TEXT UNDER STUDY =
● ● ●
The hypothesized negative association between empathy and testosterone is at the basis of the “extreme male brain” theory of autism, which posits that the deficits in cognitive and emotional empathy that are characteristics of ASD result from the organizational effects of fetal testosterone (Baron-Cohen et al. 2005). Consistent with this hypothesis, studies have shown that in infants and children, fetal testosterone (measured through amniocentesis) was negatively correlated with amount of eye contact made with their parents (Lutchmaya et al. 2002) and with scores of the “Reading the Mind in the Eyes Test” (RMET) (Chapman et al. 2006). There is also evidence that activational effects of testosterone may play a role in cognitive empathy later in life. For example, treatment with exogenous testosterone has been shown to reduce empathic responses in women in a test that measures the automatic, unconscious mirroring of another’s motor actions (Hermans et al. 2006; van Honk and Schutter 2007). Moreover, the effects of exogenous testosterone on empathy are stronger in women exposed to higher prenatal androgens (Van Honk et al. 2011), suggesting that there may be interactions between the organizational and the activational effects of testosterone on empathy.
● ● ●
DATA SHOWN =

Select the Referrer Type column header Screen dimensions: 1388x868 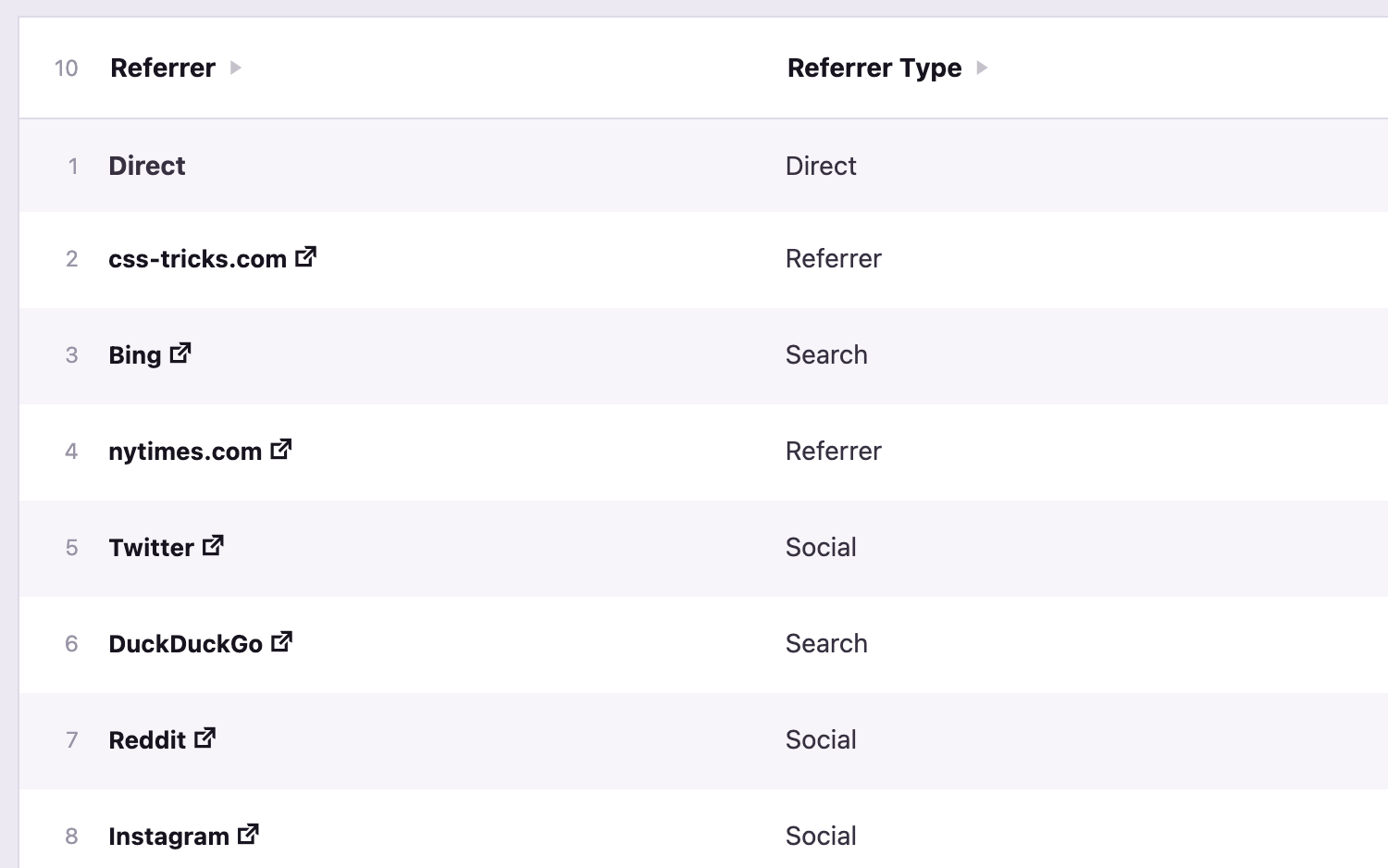(x=874, y=68)
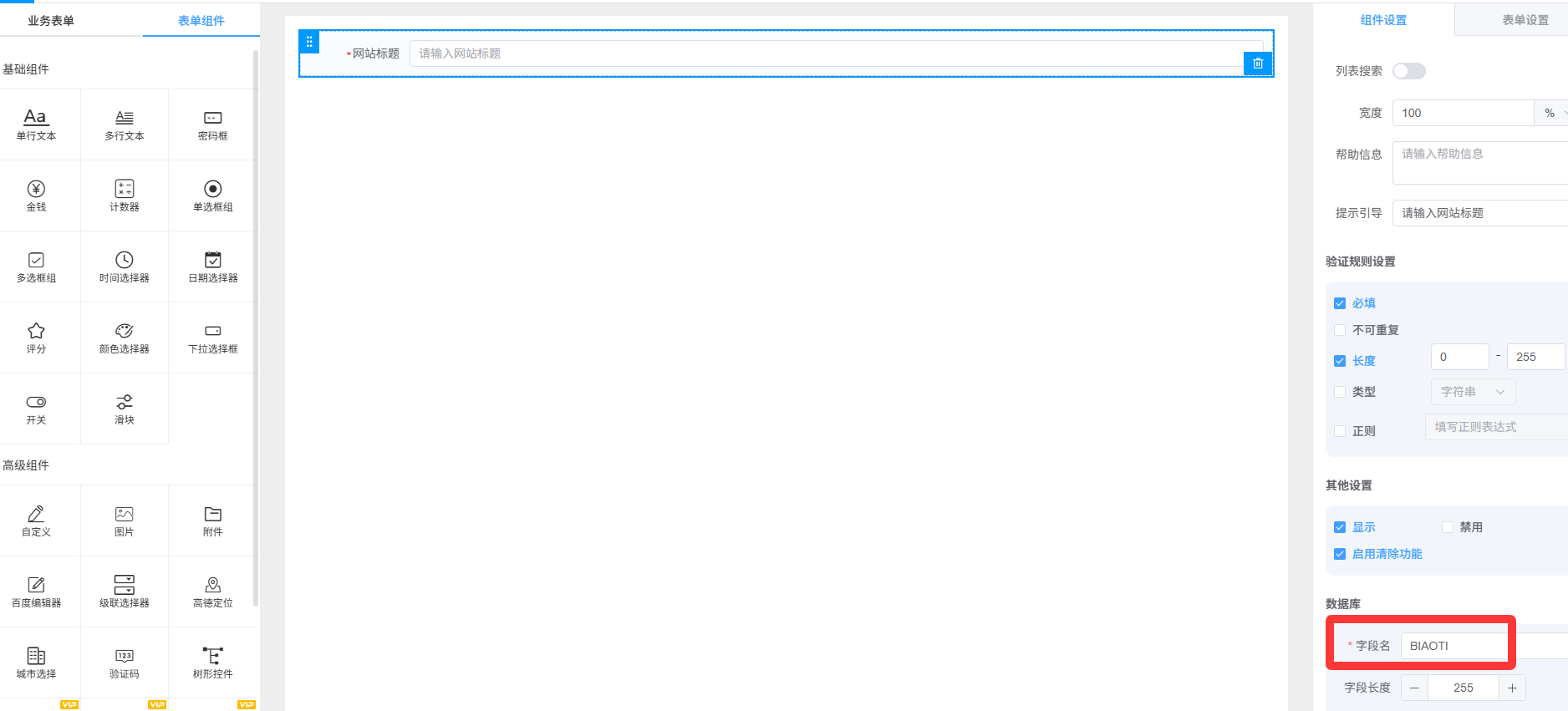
● ● ●
WORK ITEM A = In the passage on testosterone and empathy, why might the organizational and activational effects of testosterone interact in shaping empathy?
WORK ITEM B = Write the next part of the passage on testosterone and empathy, continuing after its final sentence.

TASK RESULT A = Exogenous testosterone has stronger effects on empathy in women who were exposed to higher prenatal androgens. This suggests that testosterone's early organizational effects may interact with its later activational effects.

TASK RESULT B =
In addition to testosterone, the hypothalamus-pituitary-adrenal (HPA) axis may also be involved in the neuroendocrine regulation of empathy. The HPA axis plays an important role in the stress response by releasing glucocorticoids (e.g., cortisol), which fuel the organism with the energy required to face a stressful situation (Sapolsky et al. 2000). Although few studies have specifically, mostly indirectly, investigated the effects of cortisol on empathy (Tennes and Kreye 1985; Stallings et al. 2001; Adam and Gunnar 2001; Nakayama et al. 2007; Booth et al. 2008; Barraza and Zak 2009; Buchanan et al. 2012), it has been suggested that the expression of emotional empathy may correlate with high basal cortisol concentrations as well as with stress-induced cortisol increase. For example, Buchanan and colleagues (Buchanan et al. 2012) reported that individuals observing a Trier Social Stress Test (TSST), a task involving a formal job interview and an arithmetic test aimed at evoking psychological stress and cortisol secretion, showed increases in cortisol similar to those of the subjects who were taking the test.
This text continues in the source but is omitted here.